The Self-Hosting Trade-Off: Control vs. Responsibility

This incident highlights a tension that every founder running AI agents must confront. Self-hosting frameworks like Hermes Agent or OpenClaw gives you full control over your data and infrastructure. But it also means you are personally responsible for tracking supply chain threats, applying security patches, and rotating credentials after incidents.

The Hermes Agent team responded well, shipping a hardening release within four days. But four days is a long time when credential harvesters are running. And not every open-source project has 63 contributors who can mobilize that quickly.

For founders who want the benefits of open-source AI agents without the operational security burden, the practical middle ground is using a managed deployment that handles dependency management and isolation for you while still giving you visibility into what is running. Our cost breakdown for hosting AI digital coworkers walks through the real numbers.

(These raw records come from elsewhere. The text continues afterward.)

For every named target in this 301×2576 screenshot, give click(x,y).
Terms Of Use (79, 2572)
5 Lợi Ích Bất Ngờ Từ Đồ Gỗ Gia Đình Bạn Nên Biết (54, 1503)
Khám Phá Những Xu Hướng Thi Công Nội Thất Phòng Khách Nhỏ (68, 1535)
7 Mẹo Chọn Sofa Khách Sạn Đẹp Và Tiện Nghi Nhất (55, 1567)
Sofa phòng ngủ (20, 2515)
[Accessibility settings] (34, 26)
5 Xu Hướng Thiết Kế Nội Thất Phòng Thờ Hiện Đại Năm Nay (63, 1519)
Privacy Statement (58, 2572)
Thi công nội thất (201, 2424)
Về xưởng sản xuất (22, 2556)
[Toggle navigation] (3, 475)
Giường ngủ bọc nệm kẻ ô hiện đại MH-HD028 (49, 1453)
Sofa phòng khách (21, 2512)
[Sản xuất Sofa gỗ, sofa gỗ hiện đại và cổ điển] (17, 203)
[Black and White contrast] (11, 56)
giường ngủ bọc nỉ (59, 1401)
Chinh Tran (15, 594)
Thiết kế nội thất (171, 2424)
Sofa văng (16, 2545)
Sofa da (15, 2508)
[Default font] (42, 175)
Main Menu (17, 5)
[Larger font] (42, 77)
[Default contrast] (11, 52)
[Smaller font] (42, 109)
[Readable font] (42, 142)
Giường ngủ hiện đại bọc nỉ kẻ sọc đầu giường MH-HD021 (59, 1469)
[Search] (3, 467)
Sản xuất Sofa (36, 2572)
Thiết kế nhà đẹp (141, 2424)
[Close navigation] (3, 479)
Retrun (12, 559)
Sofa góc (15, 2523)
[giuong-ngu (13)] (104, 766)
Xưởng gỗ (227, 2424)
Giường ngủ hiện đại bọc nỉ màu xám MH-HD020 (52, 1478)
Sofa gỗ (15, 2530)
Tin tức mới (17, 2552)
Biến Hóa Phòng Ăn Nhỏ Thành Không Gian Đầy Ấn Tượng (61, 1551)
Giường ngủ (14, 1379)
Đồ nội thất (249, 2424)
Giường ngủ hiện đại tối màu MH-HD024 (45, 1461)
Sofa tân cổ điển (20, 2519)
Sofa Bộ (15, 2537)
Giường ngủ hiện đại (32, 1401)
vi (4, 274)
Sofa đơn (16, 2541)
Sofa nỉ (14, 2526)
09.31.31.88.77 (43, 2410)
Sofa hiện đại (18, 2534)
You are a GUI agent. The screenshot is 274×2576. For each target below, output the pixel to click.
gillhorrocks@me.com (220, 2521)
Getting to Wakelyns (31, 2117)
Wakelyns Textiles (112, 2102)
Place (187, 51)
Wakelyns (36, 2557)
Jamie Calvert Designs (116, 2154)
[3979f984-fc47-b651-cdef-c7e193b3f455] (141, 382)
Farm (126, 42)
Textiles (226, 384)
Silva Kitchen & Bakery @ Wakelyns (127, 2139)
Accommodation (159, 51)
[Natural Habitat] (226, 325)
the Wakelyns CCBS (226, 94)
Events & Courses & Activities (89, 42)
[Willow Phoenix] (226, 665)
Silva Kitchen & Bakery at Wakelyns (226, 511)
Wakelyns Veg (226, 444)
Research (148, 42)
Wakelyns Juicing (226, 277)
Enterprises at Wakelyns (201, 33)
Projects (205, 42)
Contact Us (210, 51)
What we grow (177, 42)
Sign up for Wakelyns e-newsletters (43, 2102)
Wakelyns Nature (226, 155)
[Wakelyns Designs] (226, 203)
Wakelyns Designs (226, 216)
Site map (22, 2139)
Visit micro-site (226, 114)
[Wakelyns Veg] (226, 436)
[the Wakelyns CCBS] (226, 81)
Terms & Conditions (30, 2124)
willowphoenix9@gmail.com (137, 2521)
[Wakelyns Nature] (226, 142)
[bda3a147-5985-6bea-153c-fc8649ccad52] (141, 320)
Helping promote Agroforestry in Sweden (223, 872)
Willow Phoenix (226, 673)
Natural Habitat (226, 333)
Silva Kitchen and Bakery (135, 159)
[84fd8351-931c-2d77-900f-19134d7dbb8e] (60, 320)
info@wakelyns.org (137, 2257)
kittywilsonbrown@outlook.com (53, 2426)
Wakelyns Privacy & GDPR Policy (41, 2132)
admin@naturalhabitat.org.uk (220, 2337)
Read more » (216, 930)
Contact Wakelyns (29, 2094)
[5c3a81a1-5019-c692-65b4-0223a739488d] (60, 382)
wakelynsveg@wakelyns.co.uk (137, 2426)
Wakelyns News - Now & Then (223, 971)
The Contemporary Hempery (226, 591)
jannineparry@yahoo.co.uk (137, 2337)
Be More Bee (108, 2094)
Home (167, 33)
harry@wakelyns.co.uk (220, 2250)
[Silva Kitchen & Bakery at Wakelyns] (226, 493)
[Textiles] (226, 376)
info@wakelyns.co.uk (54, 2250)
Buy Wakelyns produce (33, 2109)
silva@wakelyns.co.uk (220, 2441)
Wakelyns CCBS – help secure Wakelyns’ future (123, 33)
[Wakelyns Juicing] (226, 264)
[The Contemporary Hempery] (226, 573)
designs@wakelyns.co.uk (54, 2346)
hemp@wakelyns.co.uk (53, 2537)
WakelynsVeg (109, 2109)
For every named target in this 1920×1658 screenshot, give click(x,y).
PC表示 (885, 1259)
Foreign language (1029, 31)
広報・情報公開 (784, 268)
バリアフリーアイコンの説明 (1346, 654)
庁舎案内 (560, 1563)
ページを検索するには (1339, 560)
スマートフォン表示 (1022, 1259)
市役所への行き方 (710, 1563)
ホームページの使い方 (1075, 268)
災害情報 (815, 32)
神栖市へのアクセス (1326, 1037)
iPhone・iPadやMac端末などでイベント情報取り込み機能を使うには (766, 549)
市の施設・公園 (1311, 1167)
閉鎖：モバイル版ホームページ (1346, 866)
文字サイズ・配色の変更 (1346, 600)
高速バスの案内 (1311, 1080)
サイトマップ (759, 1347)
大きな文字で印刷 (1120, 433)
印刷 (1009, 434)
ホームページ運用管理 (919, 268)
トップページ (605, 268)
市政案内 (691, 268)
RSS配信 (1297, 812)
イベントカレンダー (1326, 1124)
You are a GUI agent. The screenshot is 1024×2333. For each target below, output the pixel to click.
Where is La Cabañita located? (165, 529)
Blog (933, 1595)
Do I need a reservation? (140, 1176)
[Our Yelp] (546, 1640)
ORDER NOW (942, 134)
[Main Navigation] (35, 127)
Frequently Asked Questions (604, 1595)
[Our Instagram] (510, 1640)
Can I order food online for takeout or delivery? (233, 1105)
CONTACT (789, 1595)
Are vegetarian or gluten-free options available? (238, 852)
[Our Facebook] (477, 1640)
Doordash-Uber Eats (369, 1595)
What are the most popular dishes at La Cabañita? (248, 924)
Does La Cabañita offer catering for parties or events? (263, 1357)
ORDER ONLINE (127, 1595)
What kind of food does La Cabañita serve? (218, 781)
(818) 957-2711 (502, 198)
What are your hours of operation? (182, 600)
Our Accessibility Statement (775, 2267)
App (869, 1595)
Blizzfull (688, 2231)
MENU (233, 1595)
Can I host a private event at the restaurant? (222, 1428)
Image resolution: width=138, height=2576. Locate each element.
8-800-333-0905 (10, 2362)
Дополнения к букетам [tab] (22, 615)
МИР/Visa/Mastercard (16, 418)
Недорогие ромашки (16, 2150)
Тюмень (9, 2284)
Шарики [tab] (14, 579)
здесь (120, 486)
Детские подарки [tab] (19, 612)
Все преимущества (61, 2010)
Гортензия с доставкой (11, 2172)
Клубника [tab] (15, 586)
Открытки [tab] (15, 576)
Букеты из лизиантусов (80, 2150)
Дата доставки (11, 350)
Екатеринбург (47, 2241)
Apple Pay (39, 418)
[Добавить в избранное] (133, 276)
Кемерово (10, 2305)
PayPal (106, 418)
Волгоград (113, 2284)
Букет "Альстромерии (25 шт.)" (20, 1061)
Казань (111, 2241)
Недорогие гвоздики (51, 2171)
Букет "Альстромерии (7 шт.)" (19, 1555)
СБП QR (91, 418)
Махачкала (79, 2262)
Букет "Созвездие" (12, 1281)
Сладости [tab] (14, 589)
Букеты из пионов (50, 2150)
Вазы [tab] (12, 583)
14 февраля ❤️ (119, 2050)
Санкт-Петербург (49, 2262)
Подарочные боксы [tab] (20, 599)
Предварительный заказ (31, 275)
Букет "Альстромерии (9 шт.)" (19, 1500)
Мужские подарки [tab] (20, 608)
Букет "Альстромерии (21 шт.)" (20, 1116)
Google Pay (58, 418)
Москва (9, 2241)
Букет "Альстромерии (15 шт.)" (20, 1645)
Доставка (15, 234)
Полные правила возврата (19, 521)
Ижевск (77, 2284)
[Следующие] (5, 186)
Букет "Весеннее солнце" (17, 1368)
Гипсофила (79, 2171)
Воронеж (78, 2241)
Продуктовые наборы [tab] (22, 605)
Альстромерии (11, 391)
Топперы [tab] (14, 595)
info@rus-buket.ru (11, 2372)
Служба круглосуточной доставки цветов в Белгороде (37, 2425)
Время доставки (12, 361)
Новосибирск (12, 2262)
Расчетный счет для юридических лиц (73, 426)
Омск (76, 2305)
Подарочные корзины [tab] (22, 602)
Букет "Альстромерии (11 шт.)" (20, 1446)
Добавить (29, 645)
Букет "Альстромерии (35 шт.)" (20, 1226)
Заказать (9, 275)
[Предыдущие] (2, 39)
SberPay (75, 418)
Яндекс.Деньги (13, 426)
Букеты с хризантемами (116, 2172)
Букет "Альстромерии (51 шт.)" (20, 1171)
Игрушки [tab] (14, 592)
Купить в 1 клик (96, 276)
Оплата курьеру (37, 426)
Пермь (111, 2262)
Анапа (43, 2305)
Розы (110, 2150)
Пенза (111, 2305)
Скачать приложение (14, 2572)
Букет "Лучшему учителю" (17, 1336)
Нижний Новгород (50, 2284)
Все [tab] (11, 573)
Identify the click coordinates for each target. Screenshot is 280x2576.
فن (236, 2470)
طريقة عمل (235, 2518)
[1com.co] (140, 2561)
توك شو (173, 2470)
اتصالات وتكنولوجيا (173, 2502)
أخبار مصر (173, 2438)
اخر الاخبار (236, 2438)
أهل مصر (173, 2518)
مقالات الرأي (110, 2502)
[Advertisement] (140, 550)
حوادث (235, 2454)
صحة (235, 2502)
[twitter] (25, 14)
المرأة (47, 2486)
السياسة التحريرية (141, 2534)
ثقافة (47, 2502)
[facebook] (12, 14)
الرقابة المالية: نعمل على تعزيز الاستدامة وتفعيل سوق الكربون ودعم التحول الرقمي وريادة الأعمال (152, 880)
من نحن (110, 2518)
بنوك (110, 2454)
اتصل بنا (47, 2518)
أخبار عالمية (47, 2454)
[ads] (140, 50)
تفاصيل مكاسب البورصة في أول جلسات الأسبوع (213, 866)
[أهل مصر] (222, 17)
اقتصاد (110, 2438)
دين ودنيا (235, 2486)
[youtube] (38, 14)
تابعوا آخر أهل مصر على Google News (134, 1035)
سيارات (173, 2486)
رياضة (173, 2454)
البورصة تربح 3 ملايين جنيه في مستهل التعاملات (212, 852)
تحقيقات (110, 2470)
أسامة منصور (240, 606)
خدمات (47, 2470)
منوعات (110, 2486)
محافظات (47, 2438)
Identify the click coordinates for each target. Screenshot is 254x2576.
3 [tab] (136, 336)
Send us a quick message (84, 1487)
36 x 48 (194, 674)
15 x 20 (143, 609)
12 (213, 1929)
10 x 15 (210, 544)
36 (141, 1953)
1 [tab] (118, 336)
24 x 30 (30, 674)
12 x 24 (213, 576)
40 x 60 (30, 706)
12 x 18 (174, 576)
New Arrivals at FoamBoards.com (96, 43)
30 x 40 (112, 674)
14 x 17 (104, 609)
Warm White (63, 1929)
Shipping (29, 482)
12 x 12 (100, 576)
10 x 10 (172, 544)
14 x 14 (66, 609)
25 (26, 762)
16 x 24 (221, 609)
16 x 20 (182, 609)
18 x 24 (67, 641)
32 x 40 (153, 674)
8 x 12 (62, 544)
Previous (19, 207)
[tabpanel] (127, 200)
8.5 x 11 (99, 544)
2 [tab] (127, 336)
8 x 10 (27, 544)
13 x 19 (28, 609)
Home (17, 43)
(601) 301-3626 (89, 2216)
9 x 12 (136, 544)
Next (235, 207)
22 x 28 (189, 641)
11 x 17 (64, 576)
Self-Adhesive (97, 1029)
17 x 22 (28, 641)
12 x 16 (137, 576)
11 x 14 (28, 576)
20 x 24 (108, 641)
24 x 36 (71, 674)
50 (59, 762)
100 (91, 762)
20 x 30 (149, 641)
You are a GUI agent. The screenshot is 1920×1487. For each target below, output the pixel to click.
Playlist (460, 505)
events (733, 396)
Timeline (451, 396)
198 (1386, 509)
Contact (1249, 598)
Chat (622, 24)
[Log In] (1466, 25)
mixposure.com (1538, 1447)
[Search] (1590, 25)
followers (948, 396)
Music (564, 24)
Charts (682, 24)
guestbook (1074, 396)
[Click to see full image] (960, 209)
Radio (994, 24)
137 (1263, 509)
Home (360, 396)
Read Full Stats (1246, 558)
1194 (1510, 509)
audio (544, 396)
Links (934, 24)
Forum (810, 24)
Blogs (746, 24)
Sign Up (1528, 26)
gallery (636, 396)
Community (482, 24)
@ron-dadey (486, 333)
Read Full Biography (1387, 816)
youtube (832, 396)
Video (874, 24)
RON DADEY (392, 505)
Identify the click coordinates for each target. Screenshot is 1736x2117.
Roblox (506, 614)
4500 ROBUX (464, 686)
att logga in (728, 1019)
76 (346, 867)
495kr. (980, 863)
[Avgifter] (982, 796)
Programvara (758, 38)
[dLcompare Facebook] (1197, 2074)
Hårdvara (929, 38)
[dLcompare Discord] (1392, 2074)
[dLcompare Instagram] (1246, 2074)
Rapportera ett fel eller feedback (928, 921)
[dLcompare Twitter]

What This Means for Your AI Strategy

The LiteLLM supply chain attack is not a reason to avoid AI agents. The productivity gains are real: businesses using AI assistants report 40% to 70% reductions in support response times and significant cost savings per interaction. But it is a reason to treat your AI agent deployment with the same security rigor you apply to your payment processing or customer database.

The companies that will benefit most from AI agents in 2026 are not the ones that adopt fastest. They are the ones that adopt with their eyes open: pinned dependencies, isolated credentials, monitored traffic, and a response plan for when (not if) the next supply chain incident happens.

Your Next Step

If you are currently running an AI agent on your own infrastructure, run a dependency audit this week. Check whether your lockfile uses integrity hashes. Verify that your credentials are not all stored in a single environment file. And if you installed or updated any Python packages between March 19 and March 28, 2026, rotate every API key and cloud credential on the affected machine immediately.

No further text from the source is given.